WHAT YOU SHOULD DO
Everything from the line that contains "At what coordinates should I click to accomplish: Click" through the last line below should be transcribed exactly, except the pictures.

--

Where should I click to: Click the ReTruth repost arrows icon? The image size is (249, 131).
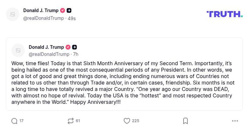click(71, 121)
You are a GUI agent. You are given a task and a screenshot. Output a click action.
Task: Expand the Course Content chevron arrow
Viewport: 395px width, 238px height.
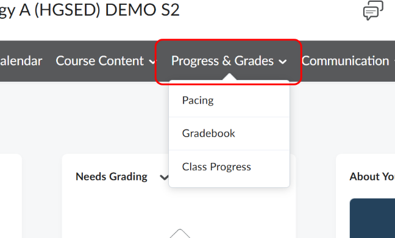[152, 61]

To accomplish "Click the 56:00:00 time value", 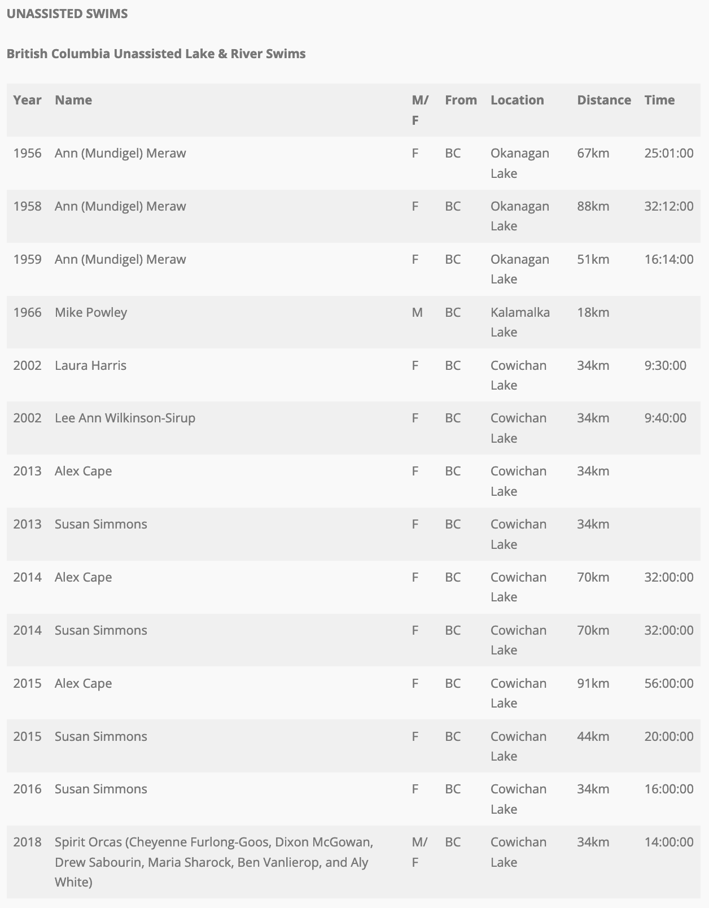I will point(669,683).
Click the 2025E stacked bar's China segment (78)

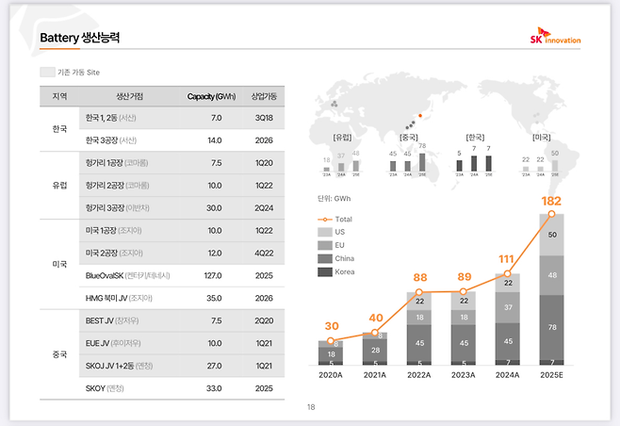coord(551,327)
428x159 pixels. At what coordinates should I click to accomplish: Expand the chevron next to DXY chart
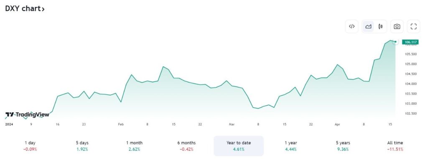[x=43, y=9]
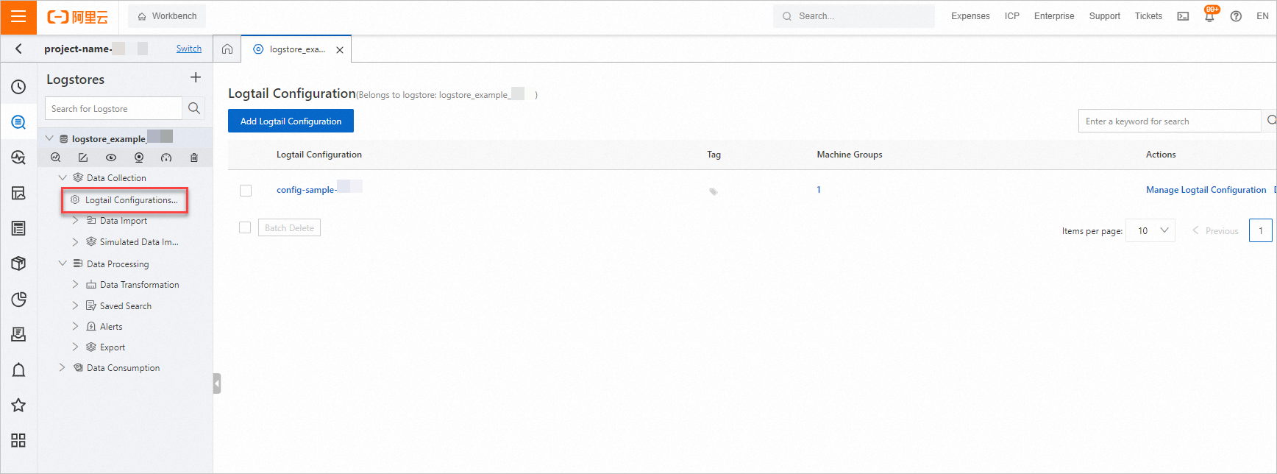Open the hamburger navigation menu
This screenshot has width=1277, height=474.
click(x=18, y=17)
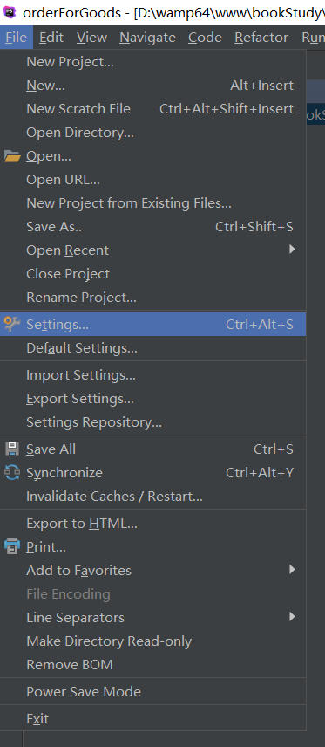Open the Navigate menu
Screen dimensions: 325x747
point(147,38)
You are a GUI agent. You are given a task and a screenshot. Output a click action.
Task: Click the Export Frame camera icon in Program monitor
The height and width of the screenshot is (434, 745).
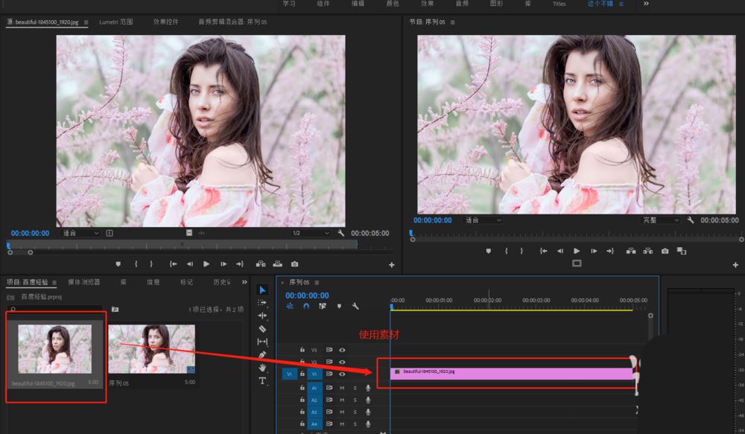point(665,252)
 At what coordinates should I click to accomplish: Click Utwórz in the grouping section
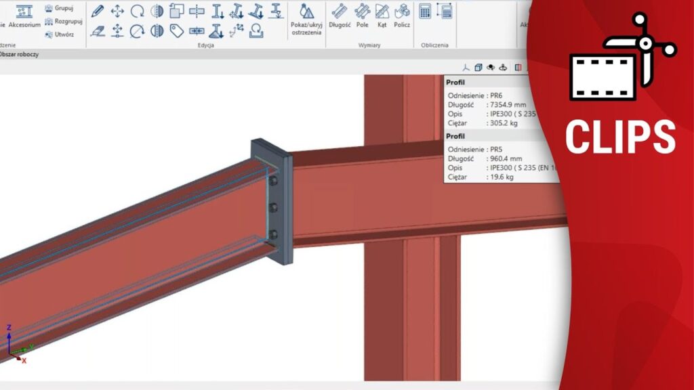click(x=60, y=33)
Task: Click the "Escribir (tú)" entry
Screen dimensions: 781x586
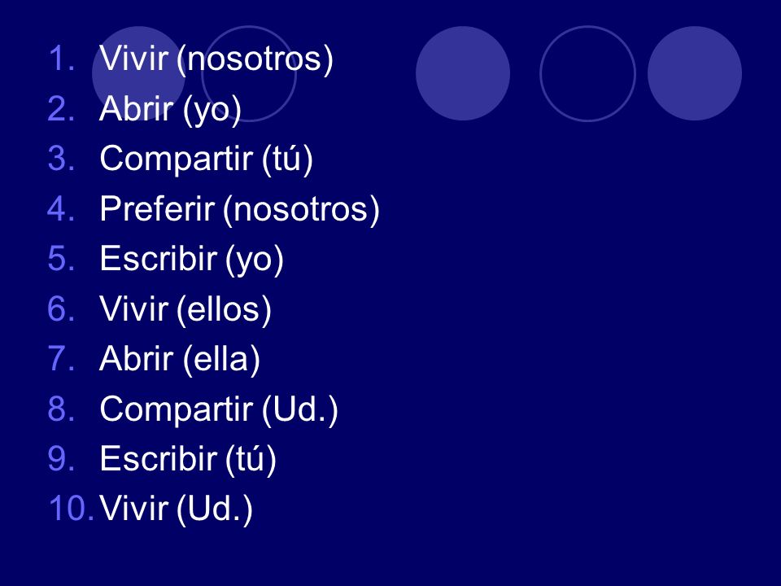Action: tap(188, 459)
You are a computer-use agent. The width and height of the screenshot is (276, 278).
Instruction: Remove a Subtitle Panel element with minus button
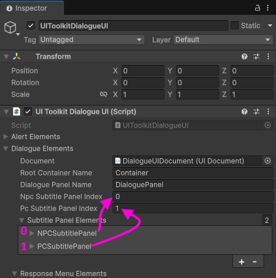click(255, 262)
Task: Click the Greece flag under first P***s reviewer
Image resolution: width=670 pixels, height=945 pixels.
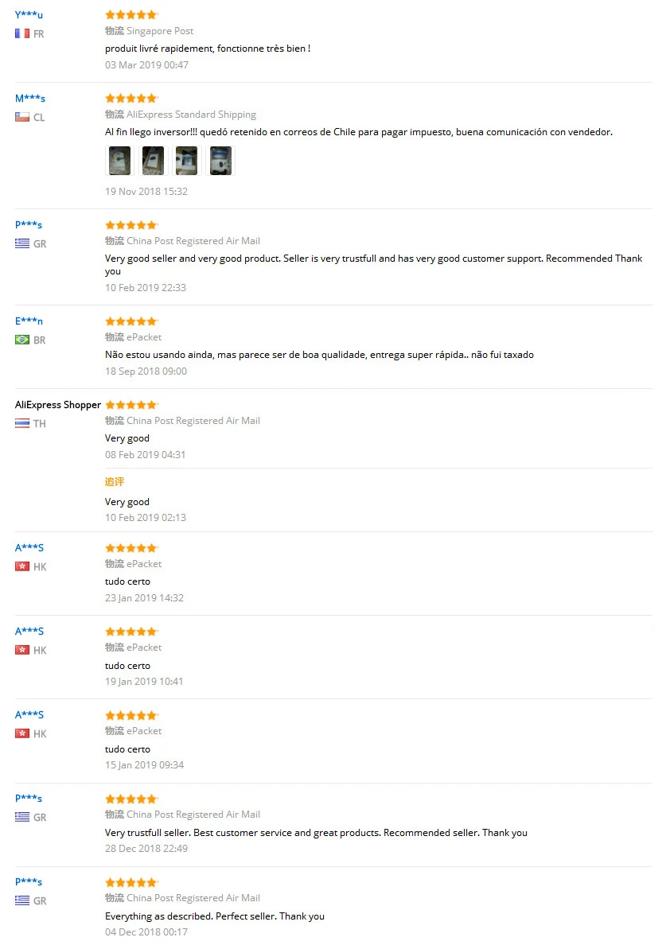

--

RESPONSE TO THIS EXERCISE
 At what coordinates should I click to accomplish: Click Utwórz in the grouping section
click(x=60, y=33)
Task: Click the "Escribir (tú)" entry
Screen dimensions: 781x586
Action: tap(188, 459)
You are a computer-use agent. The width and height of the screenshot is (276, 278).
Instruction: Remove a Subtitle Panel element with minus button
click(255, 262)
Task: Click the Greece flag under first P***s reviewer
Image resolution: width=670 pixels, height=945 pixels.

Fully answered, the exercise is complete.